**Material for this task**.
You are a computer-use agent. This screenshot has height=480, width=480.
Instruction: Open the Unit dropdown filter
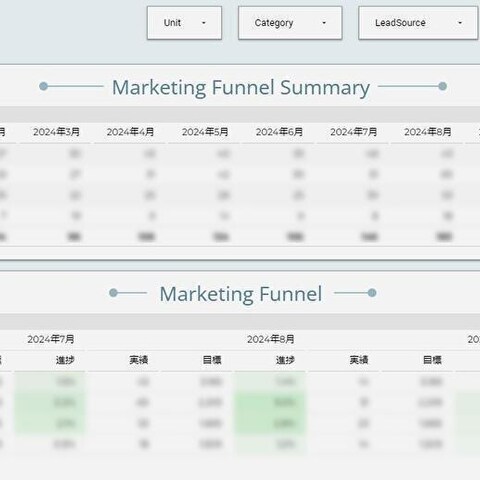pyautogui.click(x=184, y=23)
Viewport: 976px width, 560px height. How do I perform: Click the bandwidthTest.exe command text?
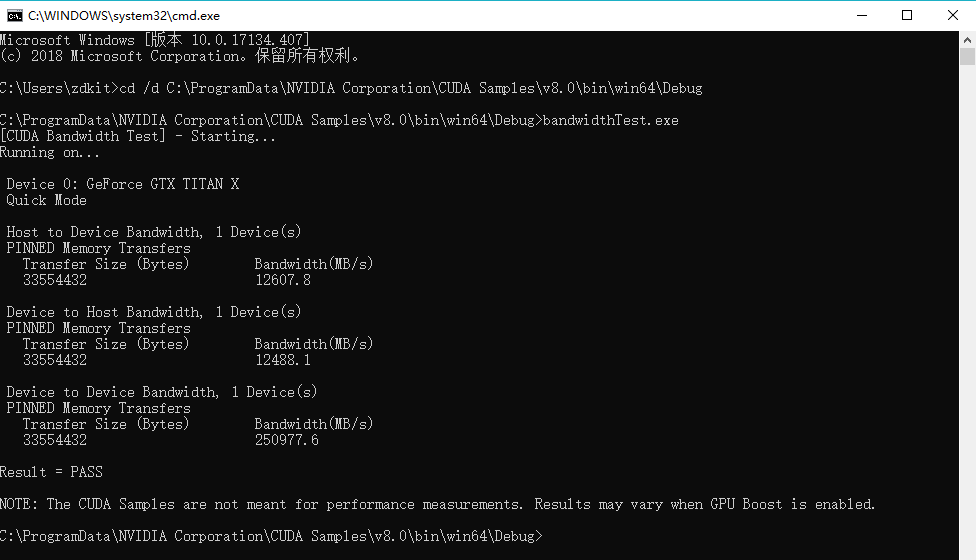pyautogui.click(x=611, y=120)
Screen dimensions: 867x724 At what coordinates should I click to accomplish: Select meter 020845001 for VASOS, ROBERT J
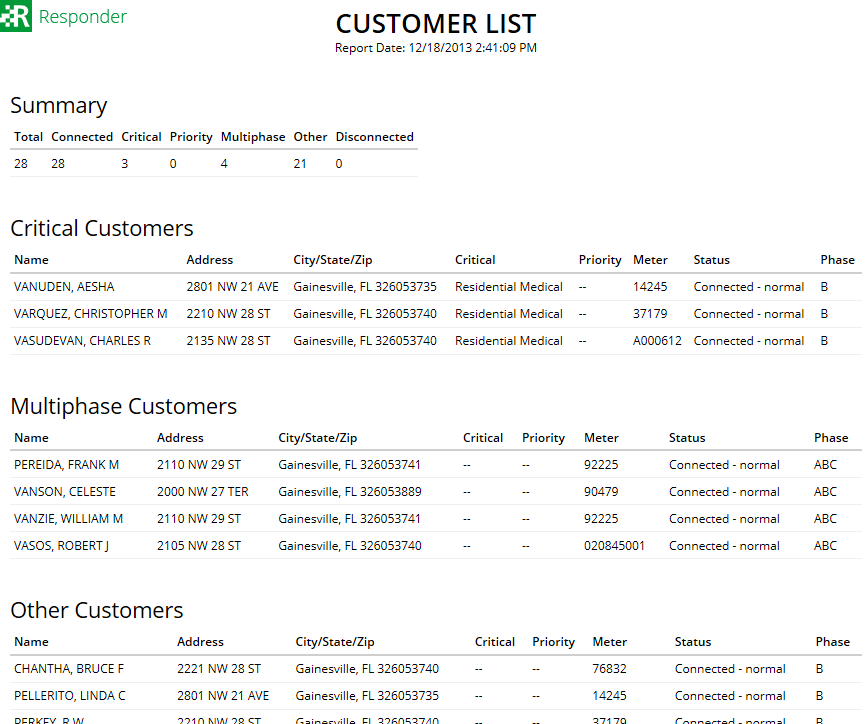pyautogui.click(x=614, y=546)
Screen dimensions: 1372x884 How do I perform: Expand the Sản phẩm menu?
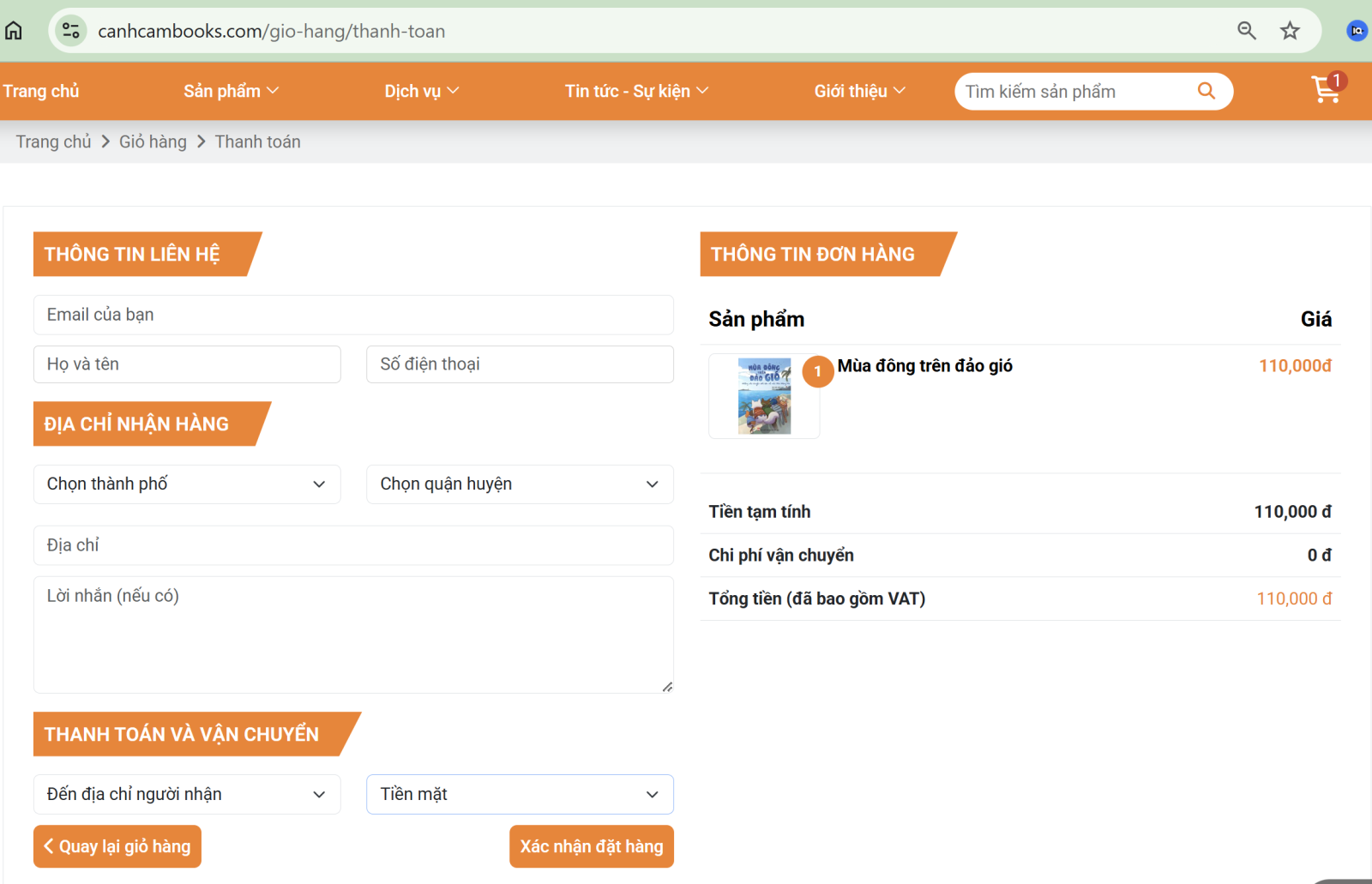pyautogui.click(x=231, y=91)
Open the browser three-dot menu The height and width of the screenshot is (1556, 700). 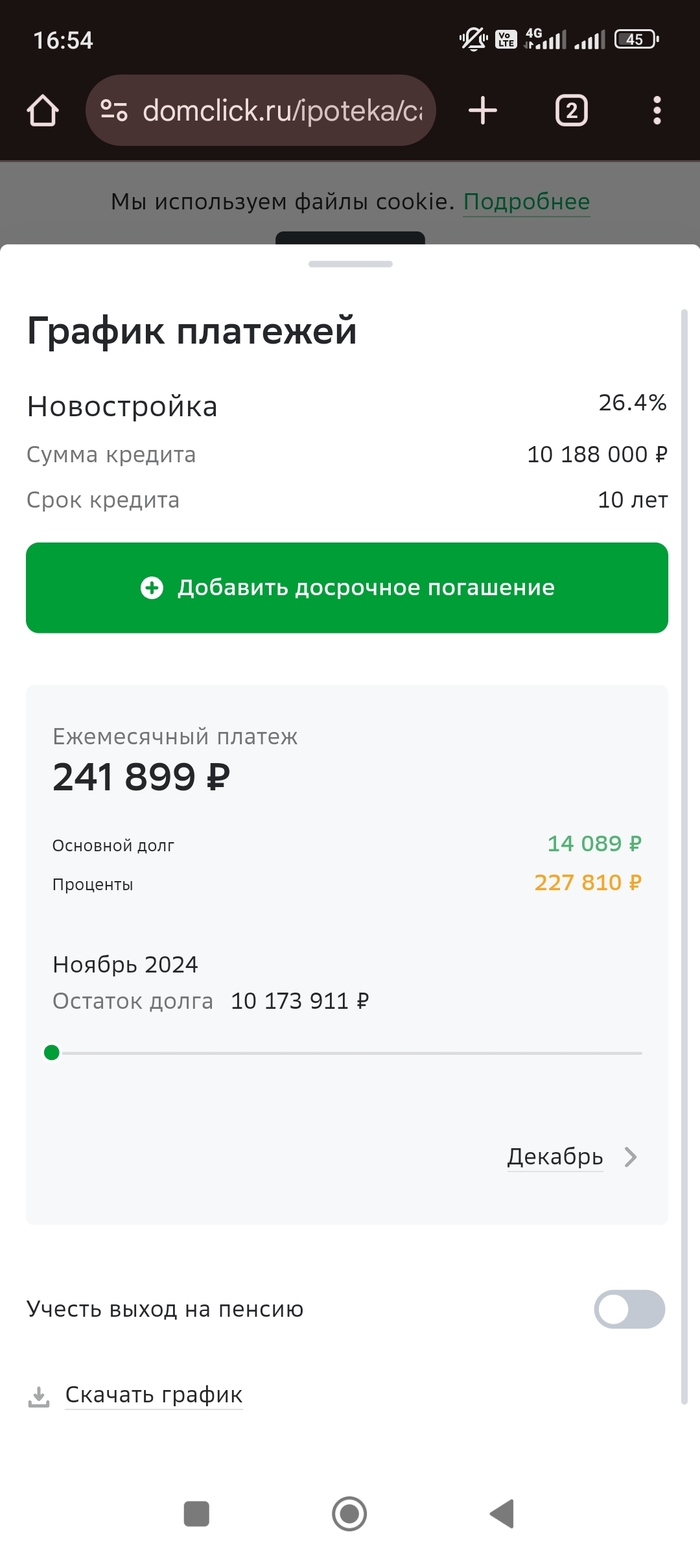click(x=657, y=110)
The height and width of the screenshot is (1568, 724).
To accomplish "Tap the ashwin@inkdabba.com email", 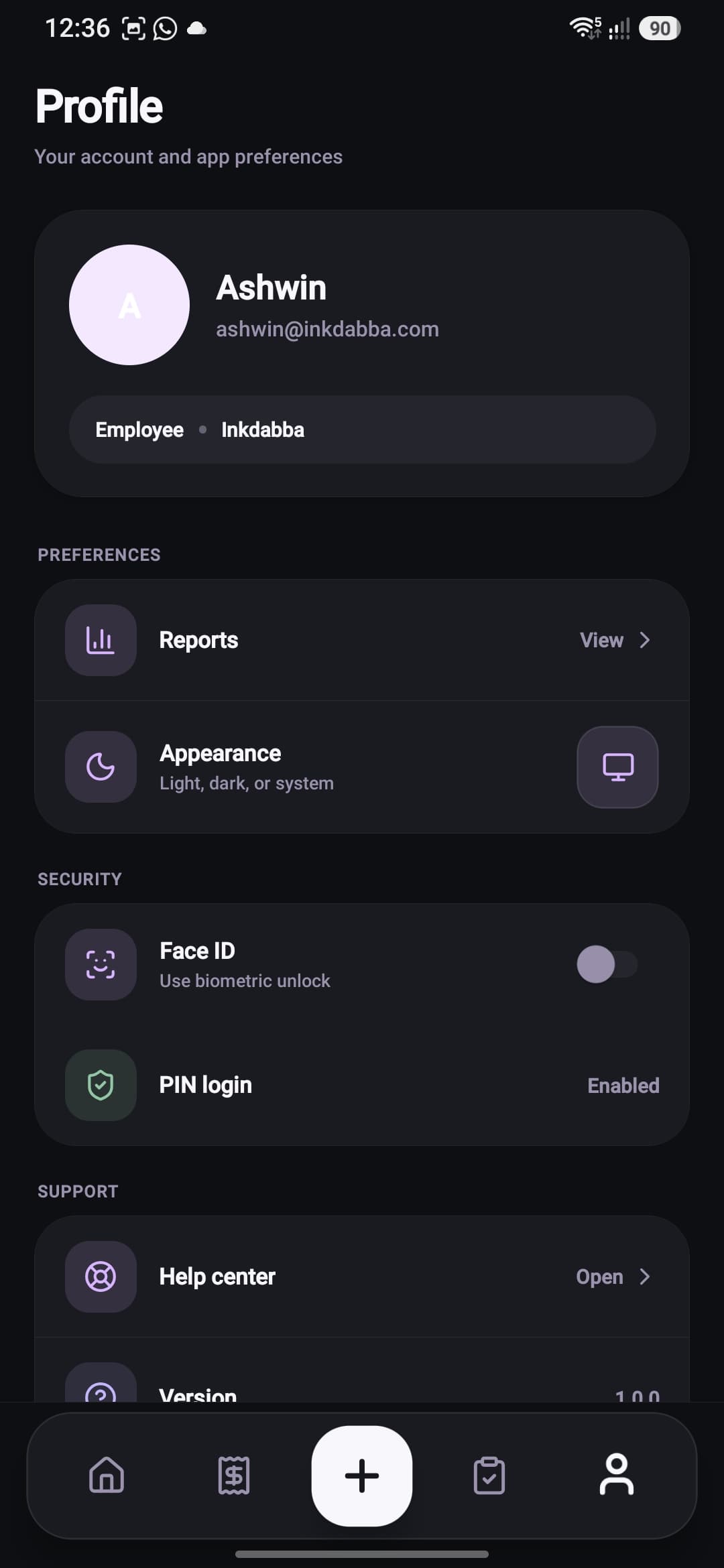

**Work item**.
Each line from the one containing "The height and width of the screenshot is (1568, 724)." through the end of the listing is to be set down exactly, with all pictures left out.

**Response below**.
The height and width of the screenshot is (1568, 724).
To accomplish "Tap the ashwin@inkdabba.com email", 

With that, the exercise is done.